Effects of Ginkgo biloba on dementia: An overview of systematic reviews
Objective: To assess the cumulative evidence on the efficacy and effectiveness of Ginkgo biloba extract (GbE) in the treatment of dementia. Design: Overview of systematic reviews. Methods: PubMed/MEDLINE, EMBASE, Cochrane, and Google Scholar were searched in June 2016. Systematic reviews (SRs) of randomized controlled trials (RCTs) evaluating the effects of GbE on different outcomes in people with dementia or cognitive impairment were included. Methodological quality of the included SRs was assessed using the AMSTAR tool. The quality of evidence of the primary studies was assessed using GRADE. Results: Twelve SRs with meta-analyses met the eligibility criteria. The quality of the evidence reported in these SRs varies ranging from low to moderate level.

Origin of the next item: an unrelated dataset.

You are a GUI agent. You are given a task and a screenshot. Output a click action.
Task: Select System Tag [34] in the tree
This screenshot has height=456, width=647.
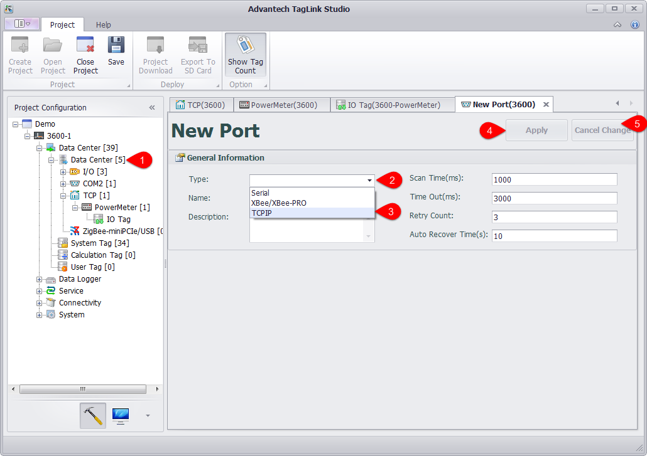pos(99,243)

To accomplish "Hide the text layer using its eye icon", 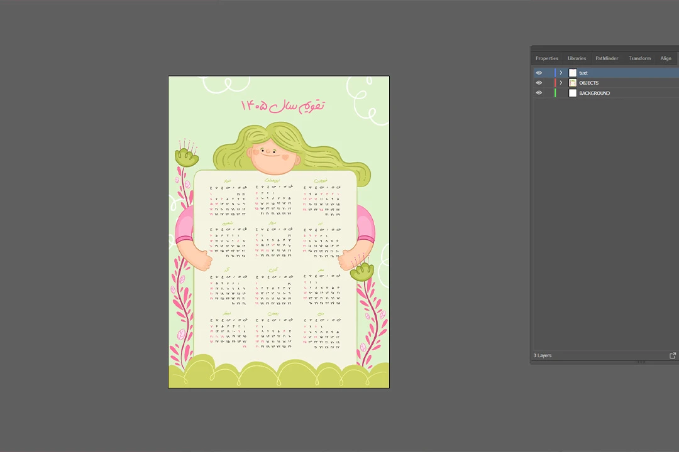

Overall, the available evidence suggests that GbE has potentially beneficial effects over placebo on cognitive performance, activities of daily living, and clinical global impression in the treatment of dementia at doses greater than 200 mg/day (usually 240 mg/day) administrated for 22 weeks or longer, and that GbE appears to be safe for human consumption. No sufficient evidence supports the favorable effects of GbE administrated for less than 22 weeks. The available evidence consistently indicates that a dose less than 200 mg/day of GbE may not be adequate to yield clinical relevant effects in the treatment of dementia.